Jona (12 Jahre alt) verbringt einen Teil seiner Sommerferien bei Gesomina, die vor etlichen Jahren sein Kindermädchen war. Sein Vater ist beruflich ständig in der Welt unterwegs, nun muss auch die Mutter beruflich für zwei Wochen in die USA. Jonas Eltern sind reich,
allerdings auch laufend beschäftigt und haben wenig Zeit für den Sohn.
Das Mehrparteienhaus im Berliner Kiez, in dem Gesomina wohnt, sowie die anderen Bewohner der Straße sind anders als alle, die Jona bisher kennen gelernt hat. Der Stiefelverkäufer aus Tasmanien, der Kneipenbesitzer, der von seiner Frau mitsamt Tochter verlassen wurde, die einsame Weinhändlerin, der türkische Friseur und das vietnamesische Ehepaar, das ein Geschäft in der Straße betreibt. Alle sind irgendwie und irgendwann hier gestrandet, entweder erfolglos oder unverstanden, einsam oder verlassen. Gesomina kann zuhören, sie bekocht Jona und erzählt ihm Geschichten aus ihrer Vergangenheit. Geschichten von einem verlorenen Sohn und schwierigen Zeiten. Jona ist klug und aufgeschlossen, er verändert die Bewohner der Strße, die auf einmal miteinander reden und interagieren und anfangen eine Gemeinschaft zu bilden.

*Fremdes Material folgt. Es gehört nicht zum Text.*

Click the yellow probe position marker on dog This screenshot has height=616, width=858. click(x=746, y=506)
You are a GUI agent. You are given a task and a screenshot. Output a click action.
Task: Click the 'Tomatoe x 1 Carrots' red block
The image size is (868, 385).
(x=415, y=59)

Zwei Wochen nur - doch in zwei Wochen kann so viel passieren, so viel in Bewegung geraten. Nicht plötzlich, sondern nach und nach.

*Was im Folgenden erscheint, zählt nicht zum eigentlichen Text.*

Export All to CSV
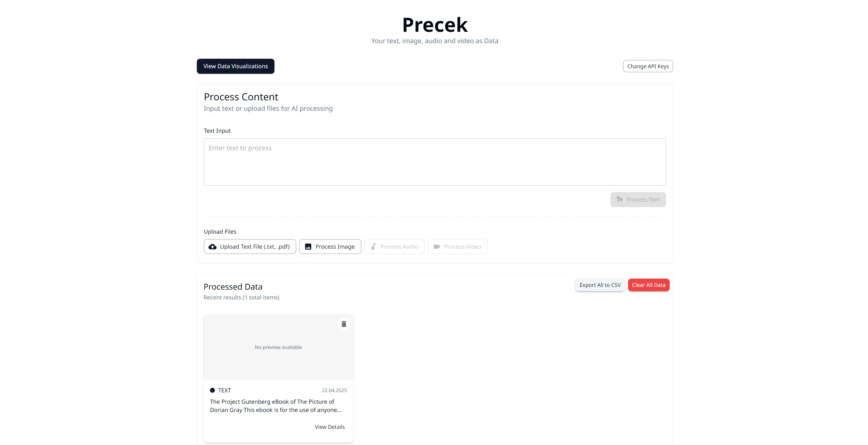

Beckerhoff hat einen mitreißenden Erzählstil, die Figuren werden beim Lesen lebendig, man scheint ihnen über die Schulter schauen zu können, man erlebt die Entwicklungen als sei man dabei. Dabei sind es oft die Zwischentöne, die die Phantasie des Lesers beflügeln.

Der Roman ist ein gelungener Balanceakt zwischen Schwere und Leichtigkeit. Ernste Themen gewürzt mit einer Portion Humor ergeben eine gelungene Mischung. Feinsinnig und vor allem tiefgründig lässt er seine Figuren über das Leben, über die Vergangenheit, über Beziehungen, über Famile und Freunde, Zusammenhalt und Zufriedenheit und vor allem Gemeinschaft nachdenken.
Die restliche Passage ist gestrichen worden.